Scaling Down the Big Boys
While the enterprise service software companies certainly can scale up (some better than others), their ability to scale down is more complex and nuanced, believe it or not. And it might not be as simple as stripping away features—under many circumstances, the whole architecture might be the wrong fit, or features that you want might be optimized for different use cases, and therefore will not meet your needs.

Forward-thinking vendors have calibrated for this, by offering more tailored solutions, sometimes swapping out products wholesale in order to meet the specific needs of your business. The goal of every best-of-breed service firm should be to have a solution to every problem that you might encounter, and to be able to conform to the shape, size, and specifics of your use case. So let’s take a look at what you might need to find success:

The Tools for Success
We’ll break this down by capability. A full-featured small business service platform will be prepared to tackle the following:

  • Scheduling, planning, and routing
  • Appointment management
  • Mobile access
  • Billing and payment modules
  • Reporting and analytics
  • Marketing and business development

There are some additional features that might be industry-specific, and whether there are add-on modules or specific solutions for those businesses will depend on the industries themselves. All of this raises a broader question, though, about where your new service software sits relative to other software platforms.

Material provided:
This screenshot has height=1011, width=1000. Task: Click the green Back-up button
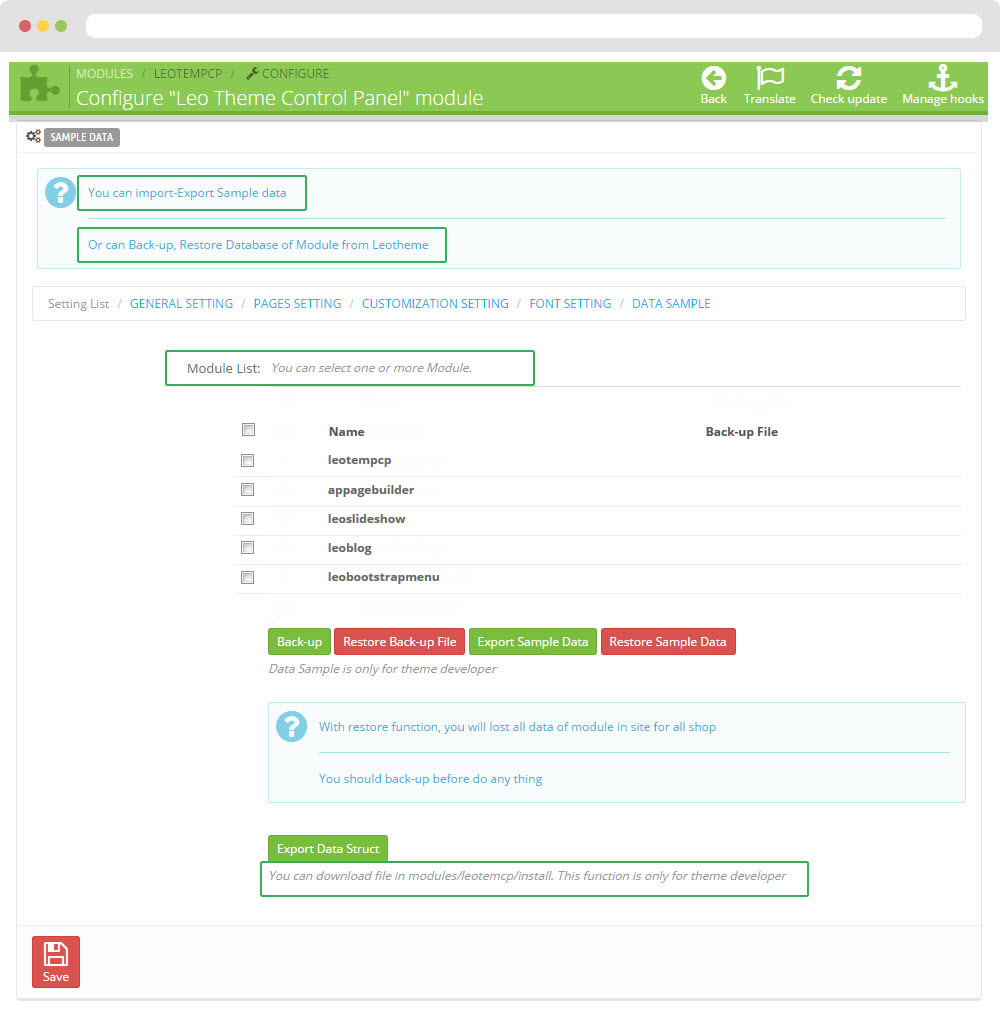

Task set:
- A) How would you put this sentence from the passage on small business service software into Spanish: "The goal of every best-of-breed service firm should be to have a solution to every problem that you might encounter, and to be able to conform to the shape, size, and specifics of your use case."?
- B) Can you carry on the passage about small business service software, starting right after its final sentence?

Answers for each item:
- A) El objetivo de toda empresa de servicios de primer nivel debería ser contar con una solución para cada problema que usted pueda encontrar, y ser capaz de adaptarse a la forma, el tamaño y las particularidades de su caso de uso.

- B)
Using Service as Your System of Record
The truth of the matter is that for small businesses, especially those transitioning from bespoke, low-tech processes, a good service management platform might be like and express elevator into technical literacy. And for those businesses, it can certainly function as such. If you want your service platform to manage resource planning functions like procurement, parts management, human capital management, customer relationship management, and so on, you can find a system that includes that as well. With the right tools, small businesses can approach service with a degree of ease-of-use and efficiency that offers value to customers, drives more business, and offers the tools and power to grow.